After a report from the U.S. Labor Department that the U.S. economy lost jobs in August for the first time in four years, all indicators now point to an interest rate cut at the next Fed meeting.
The jobs report and the expectation of decreased interest rates ahead sent the U.S. dollar into a tailspin Friday. The U.S. dollar index, which compares the value of the U.S. currency to a basket of six other world currencies, is now at its lowest point in 15 years.
With the concern over the housing market in the U.S. spreading to the financial services industry and ultimately to the job market, the U.S. dollar has once again started on its long-term bear market path. However, this time there was less interest in other world currencies and more interest in gold bullion as a safe alternative to a weak U.S. dollar.
Gold bullion rallied late last week past $700 U.S. per ounce. If you are a regular reader of this column, you know I’ve been expecting this event to occur since the beginning of 2007. But it wasn’t just gold bullion that was up last week, it was the gold stocks that were moving higher. Friday, while the Dow Jones Industrials fell a whopping 249 points, key stocks in the Dow Jones U.S. Gold Mining Index were rallying.

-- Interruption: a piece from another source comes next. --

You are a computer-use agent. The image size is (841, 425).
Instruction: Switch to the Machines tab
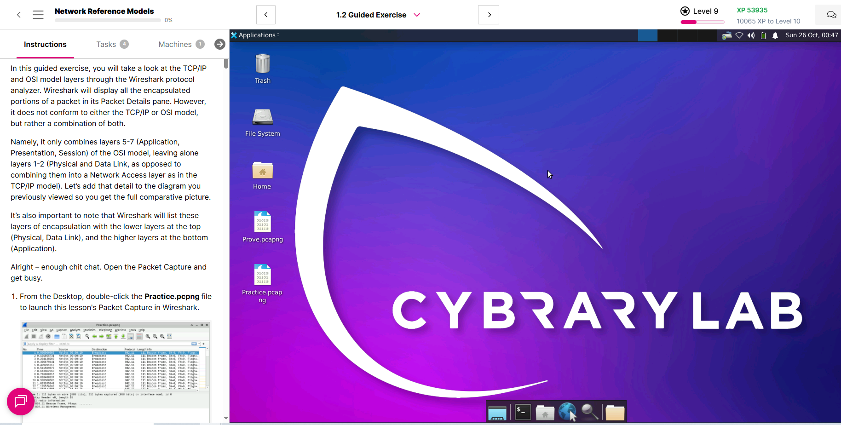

All the big players like Barrick, Newmont and Goldcorp experienced significant advances on Friday.
Gold bullion now sits at its highest level since May 2006. The next move for this currency (yes, I call gold a currency), I believe, is a breakout to $750 U.S. per ounce — a move that will take key gold stocks higher in price.
NEWSFLASH — With the expectation that loans to homeowners will fall by 25% next year, Countrywide Financial, the largest U.S. mortgage company, has announced its plans to lay-off 10,000 to 12,000 employees. This is the single largest loss of jobs from one company since the subprime debacle came to light. My opinion: Maybe more job cuts are on their way in the financial and automotive sectors.